The Sarah Silverman that the world knows and loves is a loudmouthed, foulmouthed, ribald comedian who tramples on the boundaries of social decency with sharp purpose and uproarious glee.
The Sarah Silverman who stars in the domestic drama “I Smile Back,” which premiered at Sundance, is stripped of both bravado and joy. In the movie, which marks Silverman’s first starring dramatic role, she plays Laney, a deeply depressed housewife who veers into self-destructive behavior. She snorts coke in the bathroom, cheats with a friend’s husband while the kids are at school, sneaks vodka on the sly and even masturbates with a teddy bear on the floor next to her sleeping daughter. The portrait of Laney that emerges is intense, raw and disturbing. It is also unmistakably, recognizably Silverman.

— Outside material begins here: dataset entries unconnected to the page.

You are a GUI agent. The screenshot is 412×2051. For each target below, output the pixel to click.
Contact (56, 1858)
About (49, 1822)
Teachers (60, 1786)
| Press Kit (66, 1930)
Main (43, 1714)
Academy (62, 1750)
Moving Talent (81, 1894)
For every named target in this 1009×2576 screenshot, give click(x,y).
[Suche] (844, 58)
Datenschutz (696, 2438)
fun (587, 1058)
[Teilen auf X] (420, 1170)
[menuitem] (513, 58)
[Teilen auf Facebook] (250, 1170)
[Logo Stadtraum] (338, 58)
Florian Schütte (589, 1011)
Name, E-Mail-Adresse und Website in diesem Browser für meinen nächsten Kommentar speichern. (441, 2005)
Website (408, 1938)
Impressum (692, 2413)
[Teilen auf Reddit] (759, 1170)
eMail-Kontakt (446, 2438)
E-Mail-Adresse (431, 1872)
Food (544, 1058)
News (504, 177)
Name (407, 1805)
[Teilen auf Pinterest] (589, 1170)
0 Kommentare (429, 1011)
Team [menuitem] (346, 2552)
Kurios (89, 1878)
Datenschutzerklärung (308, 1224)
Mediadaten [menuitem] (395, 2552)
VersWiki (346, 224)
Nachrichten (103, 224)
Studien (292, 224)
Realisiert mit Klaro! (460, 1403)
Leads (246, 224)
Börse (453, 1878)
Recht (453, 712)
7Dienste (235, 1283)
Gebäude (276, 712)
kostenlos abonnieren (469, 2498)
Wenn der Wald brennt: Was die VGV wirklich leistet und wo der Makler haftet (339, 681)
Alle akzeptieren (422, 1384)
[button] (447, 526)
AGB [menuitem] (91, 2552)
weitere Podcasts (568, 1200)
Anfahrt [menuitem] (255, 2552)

At least partial credit for that insight goes to Amy Koppelman, who adapted the screenplay from her own novel of the same name, along with co-screenwriter Paige Dylan. Koppelman didn’t know much of Silverman’s comedy when she heard Silverman on Howard Stern’s radio show talking about childhood depression. Instinctually, Koppelman felt that Silverman would be a perfect match for the novel.
“I felt she would understand what I was trying to say in the book,” said Koppelman at a post-screening Q&A.
Sure enough, Silverman met with Koppelman and agreed to sign up for the movie.
Silverman has spoken openly about her own struggles with depression, including saying that she never wanted to have children for fear that she would pass her depression on to them.
That alternate scenario is, in many ways, what “I Smile Back” depicts. Silverman’s character, Laney, simultaneously loves her children and feels deeply unworthy to be their mother, a vicious paradox that deepens as she lapses and relapses into addiction.
Though the movie can feel like an unrelenting, and at times predictable, slog, Silverman’s performance is unflinching. Through a series of brutal scenes, often in long close-ups, Silverman portrays her character’s struggles with depression with an intimacy and subtlety that are both powerful and unsettling.
It would be inaccurate to say that Silverman disappears into her character, because so many aspects of Laney are recognizably Silverman — the sensuality, the sing-song Jewish cadences, the theatricality, the unmistakable intelligence. At the same time, Laney’s pain and bleakness resonate so uncomfortably in part because they are so clearly Silverman’s own, unguarded by the brassiness, earthiness and, yes, the humor of her public persona.
Of course, of course, all the caveats apply: Silverman is not Laney, and Laney is not Silverman, and one shouldn’t confuse the acting with the actor. By her own account, Silverman has been quite successful in her own struggles with depression, and she is not an addict. The fact that Silverman, like many comedians, like many artists, like many people, has battled depression is not news. The relationship between comedy and suffering is complicated, and has been debated and dissected to death.
But the vulnerability and melancholy that Silverman displays in “I Smile Back” are so clearly authentic that one can’t help reevaluating Silverman’s comedy, too. In retrospect, that pain has always been there, hiding in plain sight.
The fact that she can either sublimate that pain into comedy or bare it in her acting doesn’t make either one inauthentic. It simply affirms the scope of Silverman’s talent as an artist.